Start of Material to process
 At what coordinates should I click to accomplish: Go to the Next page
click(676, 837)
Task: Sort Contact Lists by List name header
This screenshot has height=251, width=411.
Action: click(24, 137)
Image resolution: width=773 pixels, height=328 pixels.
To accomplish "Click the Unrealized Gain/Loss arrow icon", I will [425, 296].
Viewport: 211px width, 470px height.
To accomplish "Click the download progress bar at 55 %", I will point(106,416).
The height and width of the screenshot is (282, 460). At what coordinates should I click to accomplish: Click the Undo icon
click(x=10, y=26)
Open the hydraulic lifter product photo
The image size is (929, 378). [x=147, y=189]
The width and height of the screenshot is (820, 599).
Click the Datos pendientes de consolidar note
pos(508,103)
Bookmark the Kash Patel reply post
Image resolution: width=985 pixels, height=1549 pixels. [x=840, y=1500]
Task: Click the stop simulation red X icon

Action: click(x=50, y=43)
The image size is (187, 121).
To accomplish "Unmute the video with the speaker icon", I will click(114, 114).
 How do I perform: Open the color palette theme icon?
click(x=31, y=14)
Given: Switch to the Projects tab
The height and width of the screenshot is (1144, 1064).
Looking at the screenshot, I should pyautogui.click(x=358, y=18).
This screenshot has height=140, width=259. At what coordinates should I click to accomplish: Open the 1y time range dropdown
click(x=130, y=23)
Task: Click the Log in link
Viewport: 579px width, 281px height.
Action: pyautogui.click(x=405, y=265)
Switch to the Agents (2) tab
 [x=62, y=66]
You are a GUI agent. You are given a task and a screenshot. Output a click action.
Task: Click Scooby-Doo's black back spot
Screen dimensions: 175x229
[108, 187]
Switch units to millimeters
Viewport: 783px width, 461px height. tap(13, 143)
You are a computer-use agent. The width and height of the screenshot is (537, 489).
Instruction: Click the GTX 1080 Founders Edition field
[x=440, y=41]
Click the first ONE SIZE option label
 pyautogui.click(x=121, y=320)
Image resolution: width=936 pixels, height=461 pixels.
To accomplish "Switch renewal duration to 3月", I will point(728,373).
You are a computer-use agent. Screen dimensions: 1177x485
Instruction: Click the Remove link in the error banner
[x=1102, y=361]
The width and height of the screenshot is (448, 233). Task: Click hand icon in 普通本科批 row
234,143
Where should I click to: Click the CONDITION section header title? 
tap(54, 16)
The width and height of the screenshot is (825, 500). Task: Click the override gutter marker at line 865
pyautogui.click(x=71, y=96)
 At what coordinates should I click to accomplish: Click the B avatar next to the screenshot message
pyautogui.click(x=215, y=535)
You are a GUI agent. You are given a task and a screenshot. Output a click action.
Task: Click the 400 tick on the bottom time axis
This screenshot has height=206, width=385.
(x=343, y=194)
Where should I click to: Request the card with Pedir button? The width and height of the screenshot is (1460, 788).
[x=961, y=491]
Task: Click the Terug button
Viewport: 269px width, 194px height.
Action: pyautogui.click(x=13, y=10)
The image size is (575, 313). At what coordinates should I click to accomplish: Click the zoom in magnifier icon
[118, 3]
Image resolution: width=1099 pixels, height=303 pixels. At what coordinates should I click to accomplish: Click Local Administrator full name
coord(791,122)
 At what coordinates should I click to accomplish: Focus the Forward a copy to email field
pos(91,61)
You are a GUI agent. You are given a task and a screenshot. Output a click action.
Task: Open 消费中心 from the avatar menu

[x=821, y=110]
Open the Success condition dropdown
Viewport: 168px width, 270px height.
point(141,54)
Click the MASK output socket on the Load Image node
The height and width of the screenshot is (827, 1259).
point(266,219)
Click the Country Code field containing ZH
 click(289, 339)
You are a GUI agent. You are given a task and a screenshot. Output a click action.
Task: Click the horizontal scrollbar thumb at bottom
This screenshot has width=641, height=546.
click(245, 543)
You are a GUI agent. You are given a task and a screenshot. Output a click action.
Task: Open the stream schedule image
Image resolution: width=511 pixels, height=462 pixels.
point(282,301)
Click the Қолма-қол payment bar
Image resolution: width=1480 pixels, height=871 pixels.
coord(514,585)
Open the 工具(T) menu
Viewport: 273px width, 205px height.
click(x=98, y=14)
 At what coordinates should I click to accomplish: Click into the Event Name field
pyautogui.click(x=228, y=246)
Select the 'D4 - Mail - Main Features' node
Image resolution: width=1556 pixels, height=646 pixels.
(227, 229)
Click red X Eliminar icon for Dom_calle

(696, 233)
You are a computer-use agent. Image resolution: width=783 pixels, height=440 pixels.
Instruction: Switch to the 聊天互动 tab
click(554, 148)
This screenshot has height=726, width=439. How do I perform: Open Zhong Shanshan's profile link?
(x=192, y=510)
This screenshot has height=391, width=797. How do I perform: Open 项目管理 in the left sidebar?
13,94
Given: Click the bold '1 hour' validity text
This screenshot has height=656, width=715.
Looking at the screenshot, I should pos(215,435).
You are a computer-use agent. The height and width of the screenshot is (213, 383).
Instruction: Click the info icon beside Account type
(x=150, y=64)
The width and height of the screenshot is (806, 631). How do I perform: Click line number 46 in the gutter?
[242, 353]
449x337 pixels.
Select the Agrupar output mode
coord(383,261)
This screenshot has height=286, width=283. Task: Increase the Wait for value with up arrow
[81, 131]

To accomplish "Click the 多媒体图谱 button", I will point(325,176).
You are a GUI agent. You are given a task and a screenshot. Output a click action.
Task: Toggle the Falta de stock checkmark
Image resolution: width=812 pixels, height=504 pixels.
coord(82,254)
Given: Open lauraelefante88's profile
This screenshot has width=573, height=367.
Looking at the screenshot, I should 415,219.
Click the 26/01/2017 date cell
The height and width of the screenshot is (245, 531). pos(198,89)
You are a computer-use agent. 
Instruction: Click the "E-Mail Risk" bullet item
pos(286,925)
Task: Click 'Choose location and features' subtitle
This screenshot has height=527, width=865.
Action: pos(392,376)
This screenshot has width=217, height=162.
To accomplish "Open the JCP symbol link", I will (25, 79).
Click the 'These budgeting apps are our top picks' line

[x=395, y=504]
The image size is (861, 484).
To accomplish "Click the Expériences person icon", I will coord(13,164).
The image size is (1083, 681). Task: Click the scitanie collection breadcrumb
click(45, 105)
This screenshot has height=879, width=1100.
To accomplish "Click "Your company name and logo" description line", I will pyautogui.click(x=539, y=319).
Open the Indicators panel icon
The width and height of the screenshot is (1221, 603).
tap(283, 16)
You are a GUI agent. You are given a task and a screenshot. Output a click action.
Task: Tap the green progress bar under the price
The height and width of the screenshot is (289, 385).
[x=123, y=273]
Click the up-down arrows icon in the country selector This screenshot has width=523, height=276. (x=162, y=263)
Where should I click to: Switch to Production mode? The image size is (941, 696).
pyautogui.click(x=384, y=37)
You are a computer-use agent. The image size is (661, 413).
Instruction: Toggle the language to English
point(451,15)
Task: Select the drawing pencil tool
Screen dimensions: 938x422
End of Material to process
> Exercise
Beginning with the line that has "Viewport: 168px width, 270px height." and ending with the line that has "Click the Қолма-қол payment bar", set down the lines above exactly and include no others.

> Response for this exercise
Viewport: 168px width, 270px height.
point(141,54)
Click the MASK output socket on the Load Image node
The height and width of the screenshot is (827, 1259).
point(266,219)
Click the Country Code field containing ZH
 click(289, 339)
You are a GUI agent. You are given a task and a screenshot. Output a click action.
Task: Click the horizontal scrollbar thumb at bottom
This screenshot has width=641, height=546.
click(245, 543)
You are a GUI agent. You are given a task and a screenshot. Output a click action.
Task: Open the stream schedule image
Image resolution: width=511 pixels, height=462 pixels.
point(282,301)
Click the Қолма-қол payment bar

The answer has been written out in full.